The cedar lantern structures feature three works of digital art by Thunder Bay artist Mark Nisenholt. The art has been printed and secured between sheets of glass, and will glow during the day from southern sunlight and be illuminated at night by a small interior lamp.
The images, titled Ulysses, Swimmers and Paleogirls, depict 'giant' figures interacting with the water. Nisenholt describes the images:
[They] playfully explore the theme of Man’s relationship to the Water and to Nature in general. The images are meant to elicit feelings and thoughts that are compatible with the vast spaces and contemplative state of mind that the lakeshore embodies.

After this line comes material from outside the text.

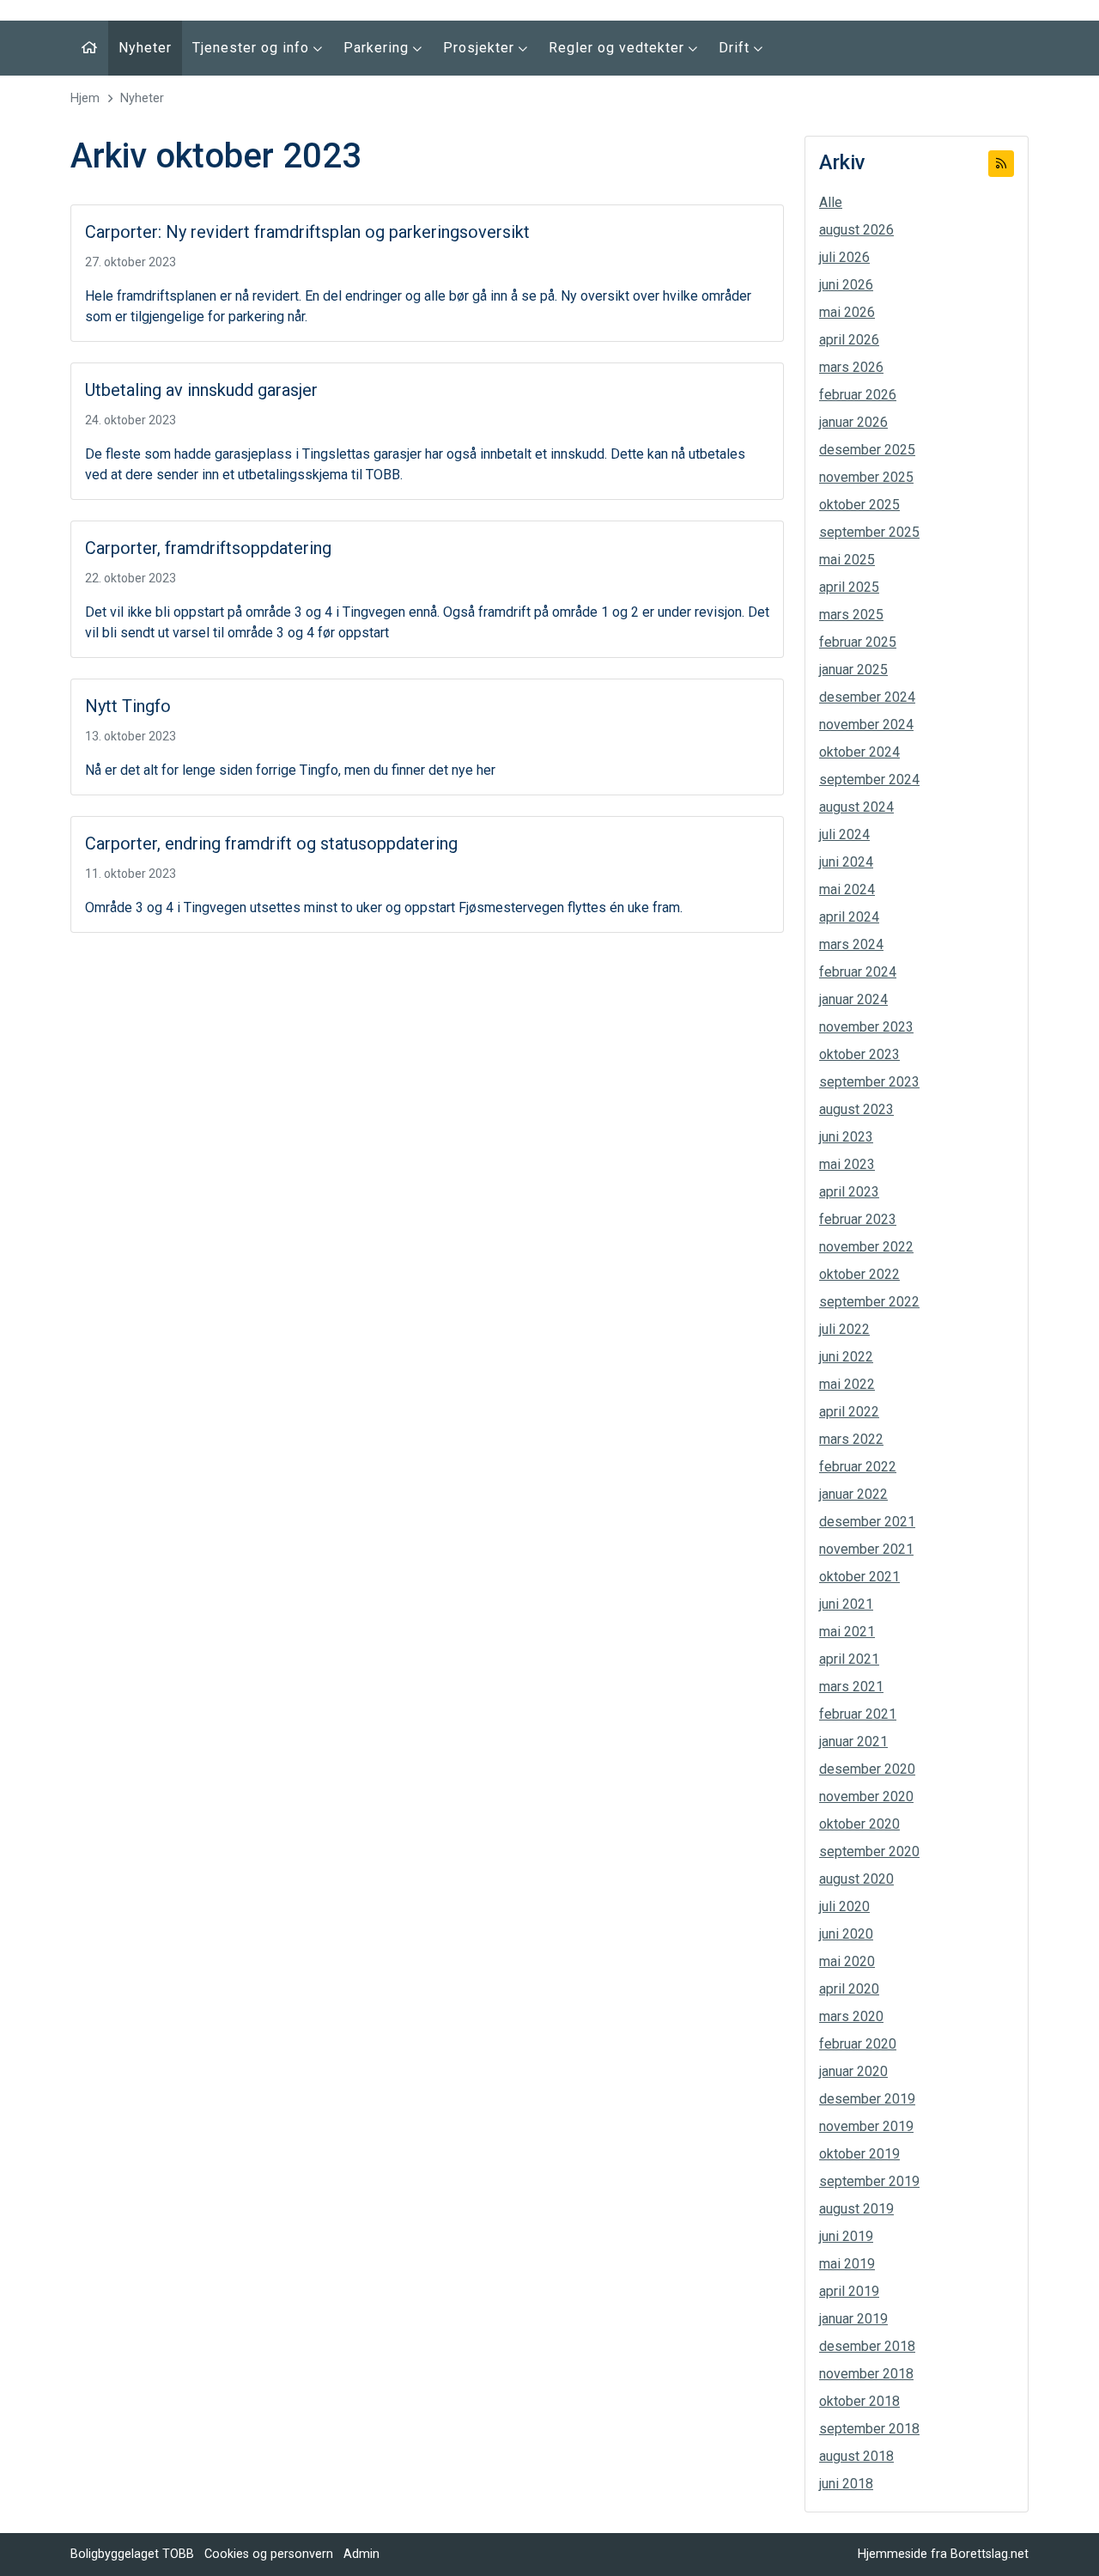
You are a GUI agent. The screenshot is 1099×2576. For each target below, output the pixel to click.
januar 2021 (853, 1741)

Paleogirls references Paleolithic Venus figurines such as the Venus of Willendorf and similar stone carvings found in the company of our earliest stone-age ancestors. Three figures gather by the water's edge, exploring its shallows, possibly for the first time. These figures are made of pebbles, sand and mud, indicating their affinity with the Earth.
Swimmers takes a more futuristic point of view in which human beings are less material and more malleable. Two technologically advanced humans venture further into the water. They are composed of struts and wires and tubes and are semitransparent. They are meant to signify beings that are becoming less material and more digital. Nevertheless, they still feel a need to make contact with the water.
The figure in Ulysses could be seen as a giant God-like figure overlooking a sailboat, or a normal human playing with a toy boat. This image is meant to raise questions about our relationship to our simpler pleasures, our relationship to the water, and our dependency upon the mercy of the Gods.